## WHAT TO DO
The line containing "You are a computer-use agent. The height" and every line after it to the end of the records: set those down exactly, without any pictures.

## INFORMATION
· · · ·

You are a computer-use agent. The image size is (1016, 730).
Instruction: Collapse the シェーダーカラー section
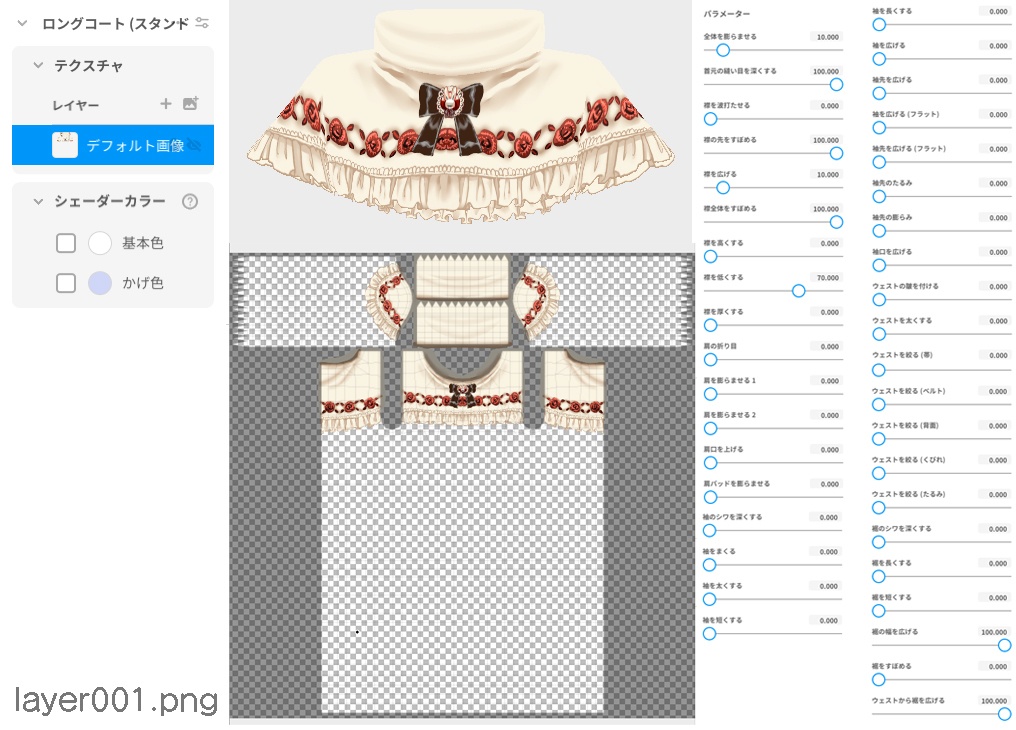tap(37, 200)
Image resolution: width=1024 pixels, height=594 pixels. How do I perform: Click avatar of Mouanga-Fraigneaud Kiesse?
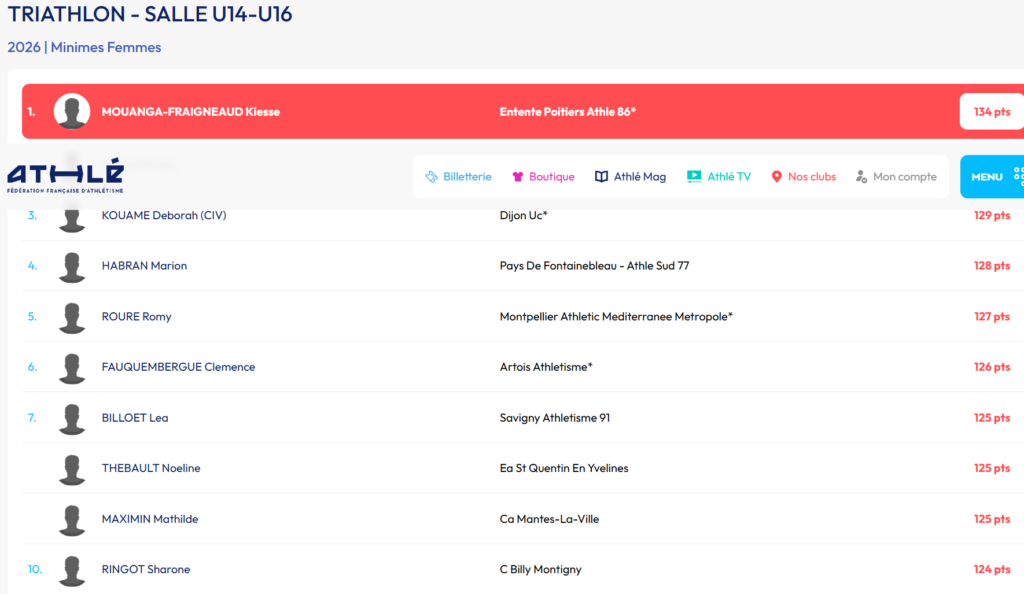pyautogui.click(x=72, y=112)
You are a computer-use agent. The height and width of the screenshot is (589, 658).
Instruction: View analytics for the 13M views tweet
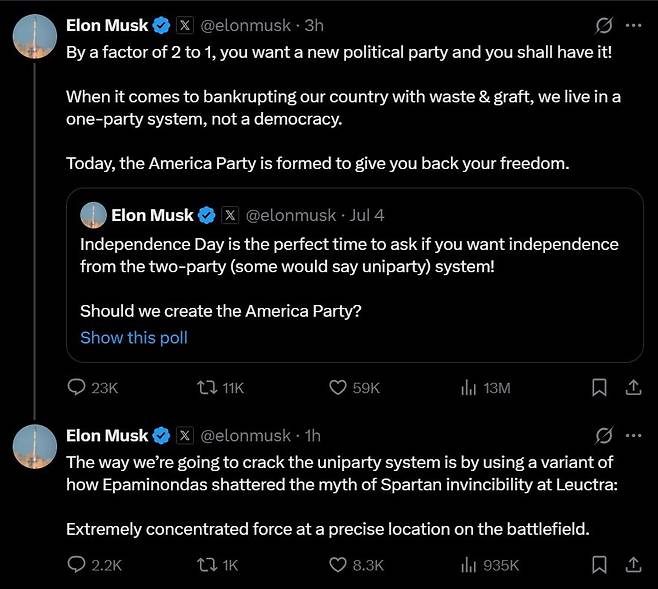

· · · ·

## WRITTEN ANSWER
You are a computer-use agent. The height and width of the screenshot is (589, 658).
Instruction: View analytics for the 13M views tweet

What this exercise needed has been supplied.